There aren't many shares available, so it's very volatile. On the up days, the volume is heavy. But on the down days, there's no volume. If you don't think that institution buyers are watching and waiting patiently to get your shares, your are delusional. They will sell small amount of shares to drive down the price during the day and then buy big lot towards the end of the day. I'm in the business and aware of how the game's played.
anybody else feel this thing has run away from the fundamentals? paying out the majority of cash can be great on the upswing, but what happens when the tide finally turns - which it always does in time?
what kind of research have you done on how much sand is available and how much sand will be required as this technology evolves? We are in the 2nd inning IMHO. Drillers in the Bakken are talking about packing 20x (let me say that again....20 times) the amount of sand into frac's than was considered even one year ago. I listen to the CC's and read the analysts reports of meeting with these guys. The cost of ceramics is too high to make packing wells with it at this level feasible, but drillers are all about EUR's and IRR's and (economic ultimate recoveries and internal rate of return) and when they see results that boost returns to double or triple what they are currently receiving, they will react accordingly and they are.....nobody, on the analyst front has been watching this technology because there are few that have the drilling background to see the speed at which this technology is taking over the entire on-shore unconventional drilling space.....my biggest concern for EMES is bringing on enough sand and plants in time to keep growing at a pace this segment will command (looks like 36% this year)....by 2015 Q4, these guys will be printing something between $2.50-$2.75 in dividends and perhaps more if prices rise another 5-10% from here....would you consider this stock ahead of itself if you know that?

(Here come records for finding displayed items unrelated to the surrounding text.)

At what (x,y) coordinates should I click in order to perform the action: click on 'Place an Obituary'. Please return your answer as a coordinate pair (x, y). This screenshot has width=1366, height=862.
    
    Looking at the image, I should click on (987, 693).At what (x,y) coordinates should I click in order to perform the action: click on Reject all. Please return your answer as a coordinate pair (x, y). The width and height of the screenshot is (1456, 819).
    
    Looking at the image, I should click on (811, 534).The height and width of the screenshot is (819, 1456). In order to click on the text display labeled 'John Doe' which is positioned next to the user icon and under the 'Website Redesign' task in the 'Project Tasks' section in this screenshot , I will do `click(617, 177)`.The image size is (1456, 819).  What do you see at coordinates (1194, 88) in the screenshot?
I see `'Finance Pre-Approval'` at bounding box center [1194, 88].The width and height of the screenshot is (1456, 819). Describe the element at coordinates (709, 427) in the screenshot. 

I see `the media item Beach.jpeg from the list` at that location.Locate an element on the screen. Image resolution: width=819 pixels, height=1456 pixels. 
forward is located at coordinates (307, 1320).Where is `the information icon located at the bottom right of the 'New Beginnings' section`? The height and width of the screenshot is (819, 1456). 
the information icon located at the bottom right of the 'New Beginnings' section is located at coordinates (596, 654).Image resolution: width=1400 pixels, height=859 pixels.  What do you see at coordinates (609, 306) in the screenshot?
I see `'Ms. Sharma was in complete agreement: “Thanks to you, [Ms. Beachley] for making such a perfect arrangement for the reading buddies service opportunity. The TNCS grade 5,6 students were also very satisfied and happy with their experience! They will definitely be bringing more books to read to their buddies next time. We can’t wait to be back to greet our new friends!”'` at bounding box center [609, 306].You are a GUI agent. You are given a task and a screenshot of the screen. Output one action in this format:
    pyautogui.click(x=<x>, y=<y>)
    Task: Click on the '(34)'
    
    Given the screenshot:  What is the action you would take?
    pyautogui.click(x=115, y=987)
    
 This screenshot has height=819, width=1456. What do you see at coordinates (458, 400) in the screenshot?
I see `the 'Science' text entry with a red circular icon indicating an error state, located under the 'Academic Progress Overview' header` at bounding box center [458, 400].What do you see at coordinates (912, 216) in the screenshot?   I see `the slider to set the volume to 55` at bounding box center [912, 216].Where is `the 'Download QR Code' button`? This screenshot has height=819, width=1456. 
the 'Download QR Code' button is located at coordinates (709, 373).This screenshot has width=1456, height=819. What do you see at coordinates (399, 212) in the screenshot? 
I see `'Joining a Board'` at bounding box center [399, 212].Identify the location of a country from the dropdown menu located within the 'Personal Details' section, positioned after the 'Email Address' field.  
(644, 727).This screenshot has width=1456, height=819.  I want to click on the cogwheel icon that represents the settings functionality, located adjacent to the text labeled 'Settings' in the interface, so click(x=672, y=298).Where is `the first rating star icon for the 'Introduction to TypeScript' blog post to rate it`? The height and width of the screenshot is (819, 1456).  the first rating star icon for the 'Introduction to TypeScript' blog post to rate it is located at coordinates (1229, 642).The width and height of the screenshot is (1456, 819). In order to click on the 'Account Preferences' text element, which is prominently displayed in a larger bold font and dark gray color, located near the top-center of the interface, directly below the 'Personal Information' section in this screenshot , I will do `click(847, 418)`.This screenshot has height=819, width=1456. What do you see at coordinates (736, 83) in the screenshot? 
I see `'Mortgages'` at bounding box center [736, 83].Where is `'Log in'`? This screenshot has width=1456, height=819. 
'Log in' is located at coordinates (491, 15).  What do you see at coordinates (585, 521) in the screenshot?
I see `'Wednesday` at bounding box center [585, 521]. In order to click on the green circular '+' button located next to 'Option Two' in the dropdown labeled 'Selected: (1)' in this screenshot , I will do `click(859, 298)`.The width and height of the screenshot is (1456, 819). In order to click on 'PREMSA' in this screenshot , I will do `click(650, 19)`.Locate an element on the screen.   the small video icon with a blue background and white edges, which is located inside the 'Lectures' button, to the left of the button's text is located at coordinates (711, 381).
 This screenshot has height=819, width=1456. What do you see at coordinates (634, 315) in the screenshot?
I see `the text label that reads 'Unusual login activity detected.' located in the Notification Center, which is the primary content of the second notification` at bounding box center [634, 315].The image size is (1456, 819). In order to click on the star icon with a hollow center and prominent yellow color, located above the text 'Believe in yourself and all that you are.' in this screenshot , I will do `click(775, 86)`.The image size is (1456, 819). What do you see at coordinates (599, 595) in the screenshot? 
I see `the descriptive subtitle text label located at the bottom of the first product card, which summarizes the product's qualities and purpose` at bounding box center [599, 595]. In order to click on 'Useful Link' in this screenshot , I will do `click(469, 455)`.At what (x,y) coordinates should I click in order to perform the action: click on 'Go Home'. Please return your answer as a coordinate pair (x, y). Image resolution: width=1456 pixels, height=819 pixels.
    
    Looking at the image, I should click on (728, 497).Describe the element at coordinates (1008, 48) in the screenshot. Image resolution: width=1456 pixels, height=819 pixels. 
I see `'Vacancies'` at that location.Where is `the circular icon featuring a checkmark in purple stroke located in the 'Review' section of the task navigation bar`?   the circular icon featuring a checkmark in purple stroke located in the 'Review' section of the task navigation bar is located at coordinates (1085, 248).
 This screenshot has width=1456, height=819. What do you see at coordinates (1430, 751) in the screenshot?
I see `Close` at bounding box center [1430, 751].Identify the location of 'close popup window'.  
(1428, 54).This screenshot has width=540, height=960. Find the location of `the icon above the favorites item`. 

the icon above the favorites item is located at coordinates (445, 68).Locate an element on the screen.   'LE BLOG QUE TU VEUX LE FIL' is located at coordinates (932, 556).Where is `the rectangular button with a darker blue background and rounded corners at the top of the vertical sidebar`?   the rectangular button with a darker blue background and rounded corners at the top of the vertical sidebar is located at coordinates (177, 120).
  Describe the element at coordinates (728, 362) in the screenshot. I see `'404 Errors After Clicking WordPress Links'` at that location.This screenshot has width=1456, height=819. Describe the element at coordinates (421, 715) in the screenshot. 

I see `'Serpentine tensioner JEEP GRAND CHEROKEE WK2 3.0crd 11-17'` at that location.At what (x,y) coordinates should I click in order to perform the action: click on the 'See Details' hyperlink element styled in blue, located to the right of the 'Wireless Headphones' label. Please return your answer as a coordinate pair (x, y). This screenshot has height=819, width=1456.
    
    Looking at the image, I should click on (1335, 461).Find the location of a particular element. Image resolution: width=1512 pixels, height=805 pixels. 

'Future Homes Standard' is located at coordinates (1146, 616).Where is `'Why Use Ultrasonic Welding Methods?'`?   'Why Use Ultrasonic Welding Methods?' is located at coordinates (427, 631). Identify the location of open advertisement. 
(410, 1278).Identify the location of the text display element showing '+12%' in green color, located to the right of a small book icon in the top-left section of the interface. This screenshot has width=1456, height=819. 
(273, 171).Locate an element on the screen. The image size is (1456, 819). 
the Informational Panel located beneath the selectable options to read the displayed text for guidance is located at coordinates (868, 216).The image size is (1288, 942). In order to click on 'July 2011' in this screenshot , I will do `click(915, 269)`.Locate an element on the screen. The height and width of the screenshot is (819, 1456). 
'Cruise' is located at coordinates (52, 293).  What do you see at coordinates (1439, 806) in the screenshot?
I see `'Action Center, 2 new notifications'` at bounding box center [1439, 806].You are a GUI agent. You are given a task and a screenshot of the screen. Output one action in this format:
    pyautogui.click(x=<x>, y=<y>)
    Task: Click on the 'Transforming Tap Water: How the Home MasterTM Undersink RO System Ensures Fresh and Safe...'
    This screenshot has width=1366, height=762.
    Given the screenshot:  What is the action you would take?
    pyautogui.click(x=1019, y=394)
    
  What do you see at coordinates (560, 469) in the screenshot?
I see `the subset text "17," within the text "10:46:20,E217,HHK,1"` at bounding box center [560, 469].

How do I know that? Because there latest presentation indicated they have committments for 80% of the two new plants that are not yet even constructed. So seeing a near 10% yield about 18 months out with very clear visibility is not what one should call over-valued or ahead of itself. But what matters is the growth rate, and literally once the plants are up and running, the market will ask, what have you done for me lately other than raise the divy to a level I have already anticipated. So if you want to worry, worry about that.
Well they are basically sold out for the foreseeable future so when it turns let us know. But with new capacity coming on line you are looking at adding at least another $2.50 to $3.00 to the bottom line next year.